Once you find the line with "Sen Bassey Otu (523, 1851)" in the data that follows, repeat it and every line after it exactly, through the line with "Mediatrix (670, 1606)".

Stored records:
——
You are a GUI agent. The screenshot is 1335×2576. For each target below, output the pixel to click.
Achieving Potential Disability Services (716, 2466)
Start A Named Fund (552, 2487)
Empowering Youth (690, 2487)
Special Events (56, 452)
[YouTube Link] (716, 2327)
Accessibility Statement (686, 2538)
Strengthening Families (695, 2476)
——
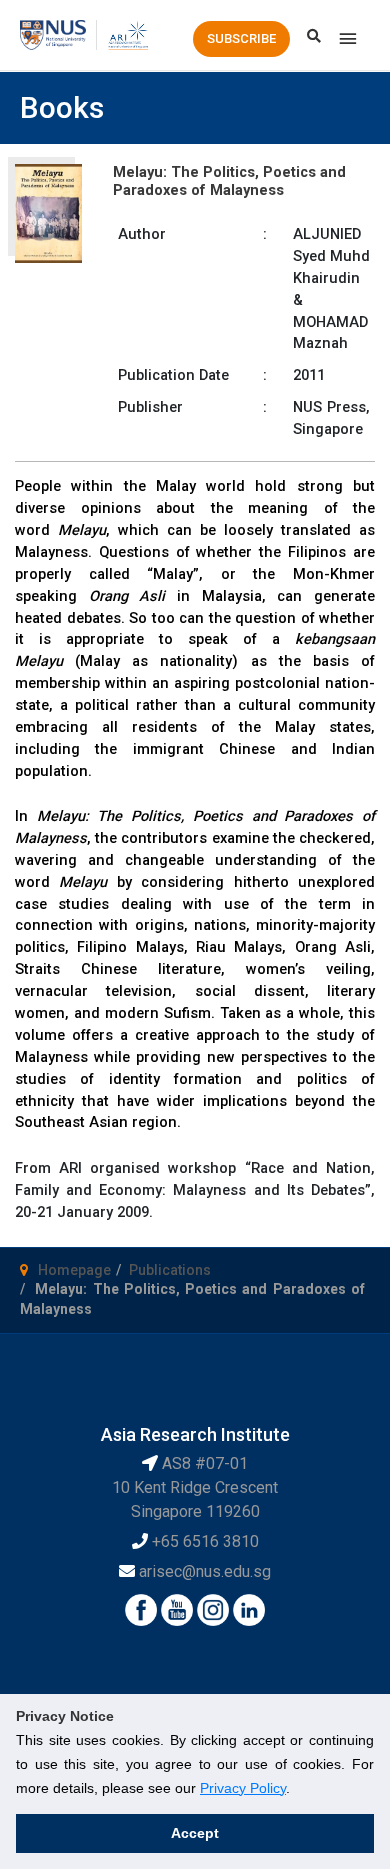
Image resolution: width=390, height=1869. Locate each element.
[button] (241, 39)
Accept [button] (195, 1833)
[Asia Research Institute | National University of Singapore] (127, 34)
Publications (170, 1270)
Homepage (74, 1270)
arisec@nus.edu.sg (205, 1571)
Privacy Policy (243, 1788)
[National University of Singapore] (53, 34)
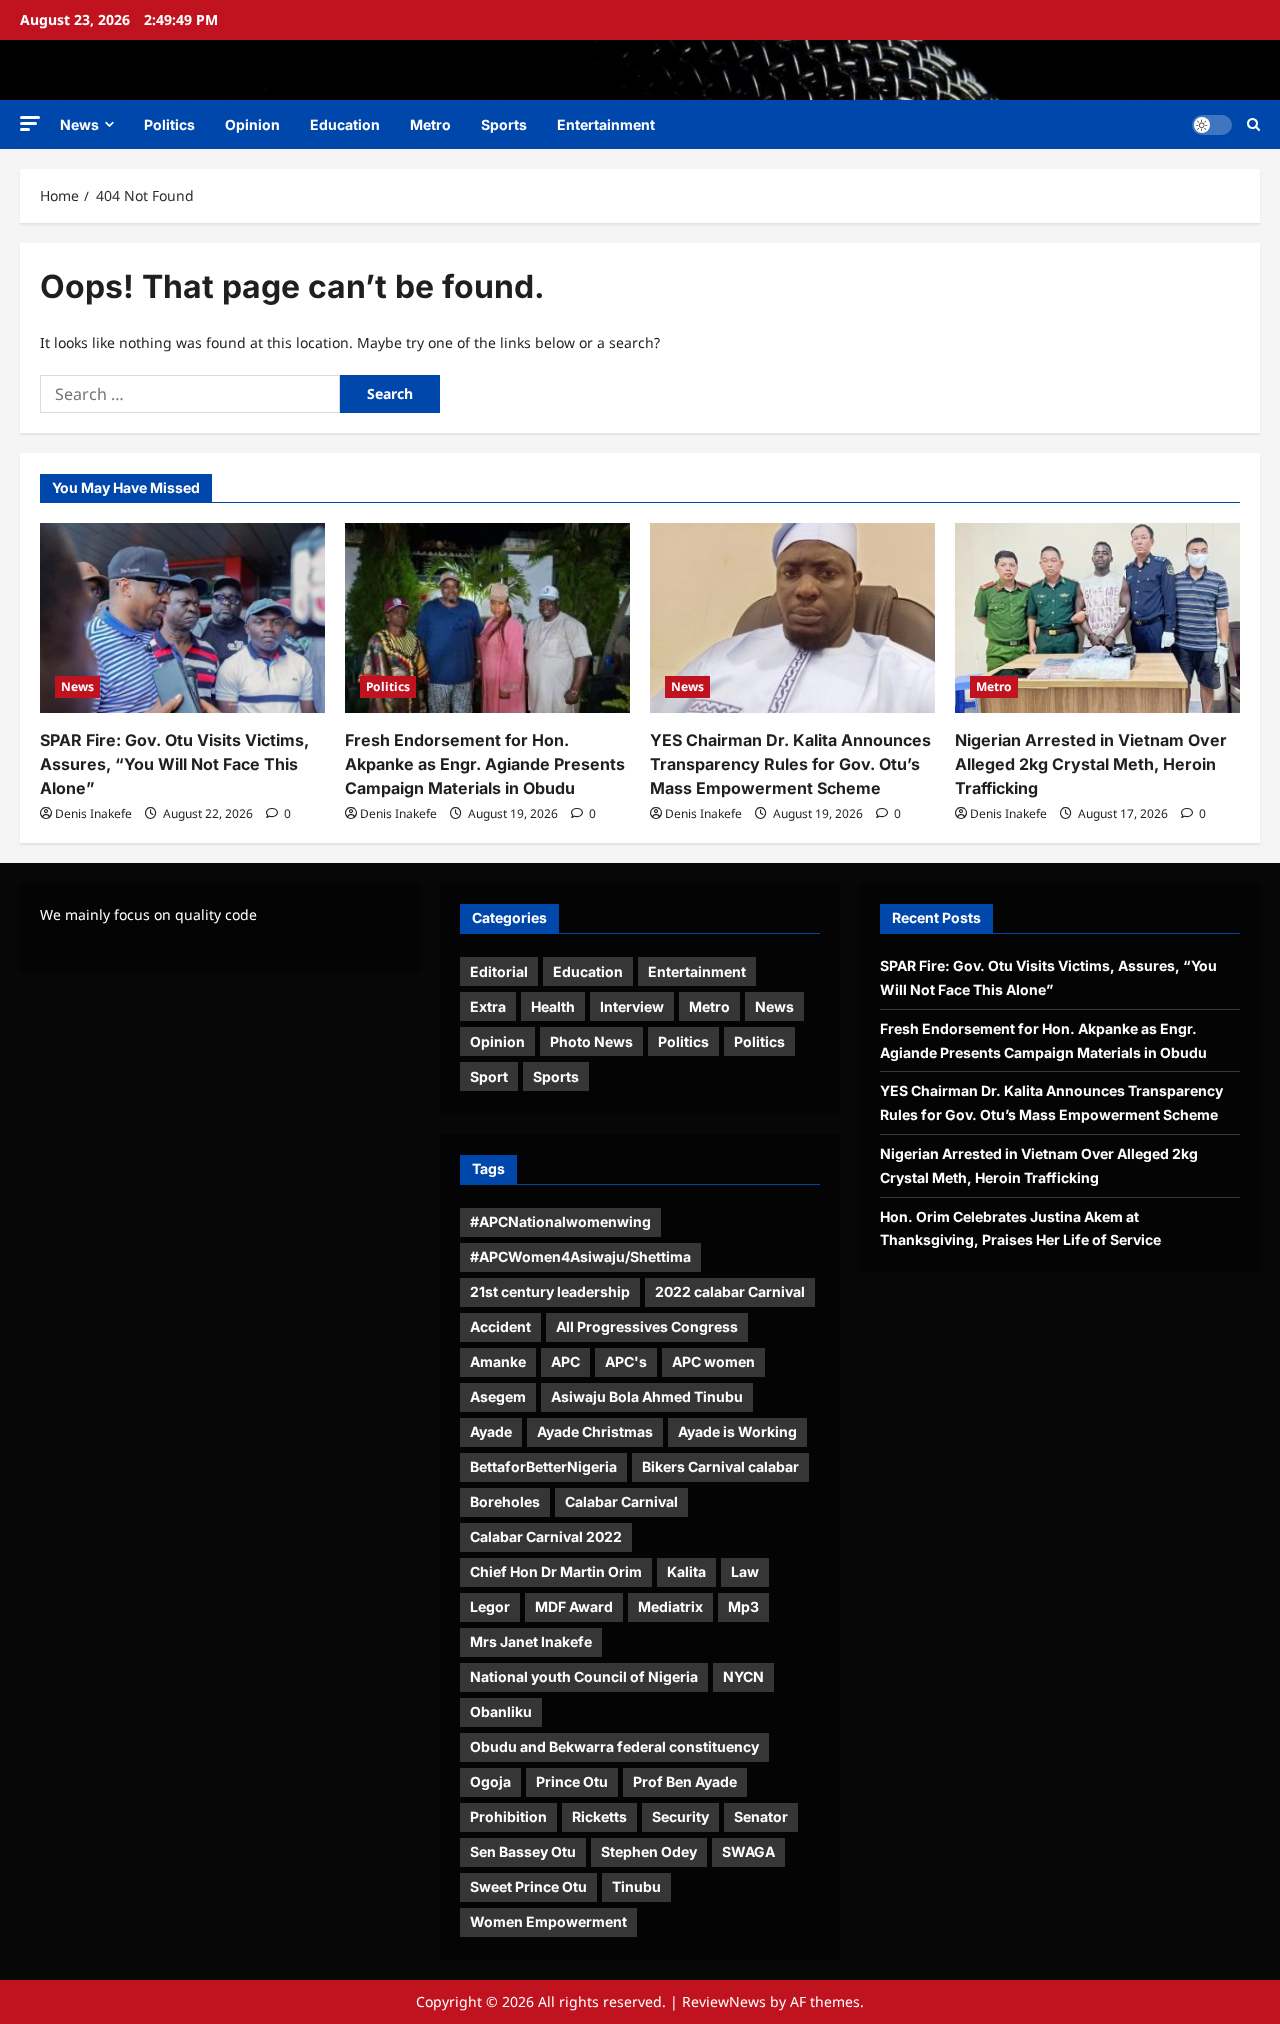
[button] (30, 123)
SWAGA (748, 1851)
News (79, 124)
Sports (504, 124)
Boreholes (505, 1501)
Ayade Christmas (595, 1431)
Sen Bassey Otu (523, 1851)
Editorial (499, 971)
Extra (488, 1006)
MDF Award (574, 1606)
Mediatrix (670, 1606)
——
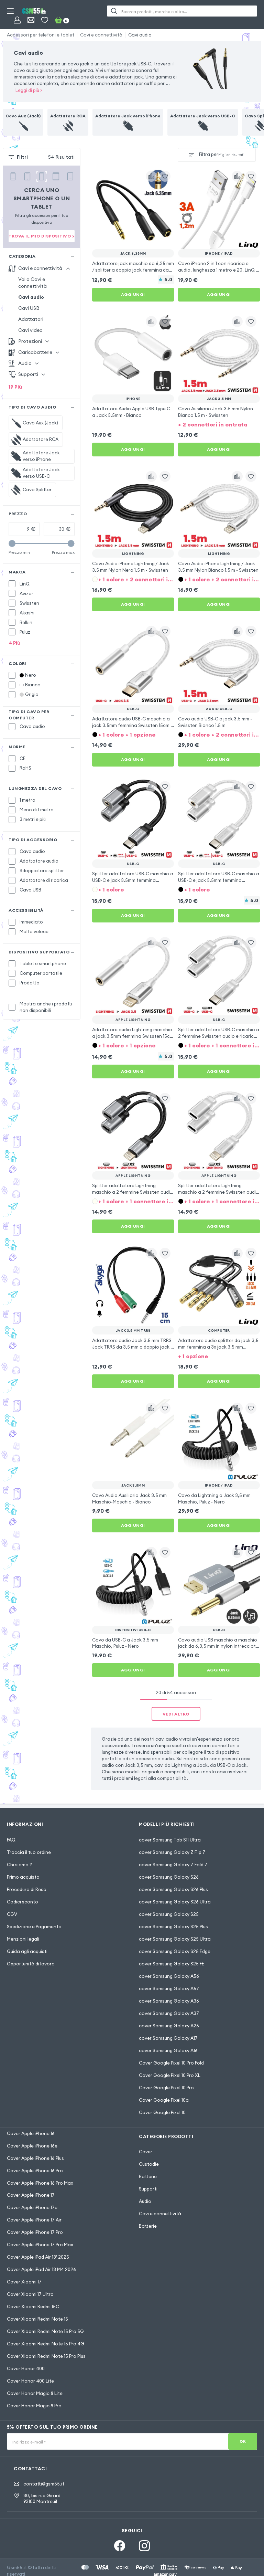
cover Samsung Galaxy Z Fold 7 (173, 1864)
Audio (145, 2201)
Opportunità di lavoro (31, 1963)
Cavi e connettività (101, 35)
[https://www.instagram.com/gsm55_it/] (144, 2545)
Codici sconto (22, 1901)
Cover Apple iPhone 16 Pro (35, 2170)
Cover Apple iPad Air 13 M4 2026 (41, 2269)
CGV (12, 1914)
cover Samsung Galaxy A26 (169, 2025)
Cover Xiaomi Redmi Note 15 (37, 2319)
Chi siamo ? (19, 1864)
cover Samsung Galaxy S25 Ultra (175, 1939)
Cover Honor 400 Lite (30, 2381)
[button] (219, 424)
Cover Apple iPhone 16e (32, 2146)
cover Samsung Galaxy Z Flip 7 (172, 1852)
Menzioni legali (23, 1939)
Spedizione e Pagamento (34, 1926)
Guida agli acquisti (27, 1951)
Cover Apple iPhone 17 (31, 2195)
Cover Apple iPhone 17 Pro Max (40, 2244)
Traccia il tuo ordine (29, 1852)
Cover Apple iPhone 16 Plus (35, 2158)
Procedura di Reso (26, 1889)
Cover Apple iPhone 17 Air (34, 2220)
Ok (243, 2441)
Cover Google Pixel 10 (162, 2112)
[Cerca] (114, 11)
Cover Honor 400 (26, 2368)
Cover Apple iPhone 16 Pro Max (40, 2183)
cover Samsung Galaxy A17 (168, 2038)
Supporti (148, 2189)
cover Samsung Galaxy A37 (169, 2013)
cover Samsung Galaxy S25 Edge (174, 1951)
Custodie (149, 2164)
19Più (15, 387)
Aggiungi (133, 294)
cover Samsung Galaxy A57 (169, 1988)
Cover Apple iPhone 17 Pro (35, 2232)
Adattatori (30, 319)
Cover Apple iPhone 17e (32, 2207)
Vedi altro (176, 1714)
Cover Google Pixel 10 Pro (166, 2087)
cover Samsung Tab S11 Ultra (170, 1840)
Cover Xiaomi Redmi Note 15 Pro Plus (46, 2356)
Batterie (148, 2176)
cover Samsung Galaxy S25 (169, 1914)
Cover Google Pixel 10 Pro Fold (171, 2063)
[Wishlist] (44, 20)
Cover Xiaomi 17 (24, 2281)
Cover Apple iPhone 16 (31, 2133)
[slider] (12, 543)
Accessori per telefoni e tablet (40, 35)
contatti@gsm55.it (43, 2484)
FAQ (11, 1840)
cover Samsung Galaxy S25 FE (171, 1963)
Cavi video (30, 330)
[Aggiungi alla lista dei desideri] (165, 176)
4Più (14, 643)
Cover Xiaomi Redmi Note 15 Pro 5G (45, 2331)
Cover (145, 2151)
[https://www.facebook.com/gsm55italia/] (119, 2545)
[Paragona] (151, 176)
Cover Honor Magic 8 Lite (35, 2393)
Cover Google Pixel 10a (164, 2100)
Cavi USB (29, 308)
——
Answer box:
Sen Bassey Otu (523, 1851)
Editorial (499, 971)
Extra (488, 1006)
MDF Award (574, 1606)
Mediatrix (670, 1606)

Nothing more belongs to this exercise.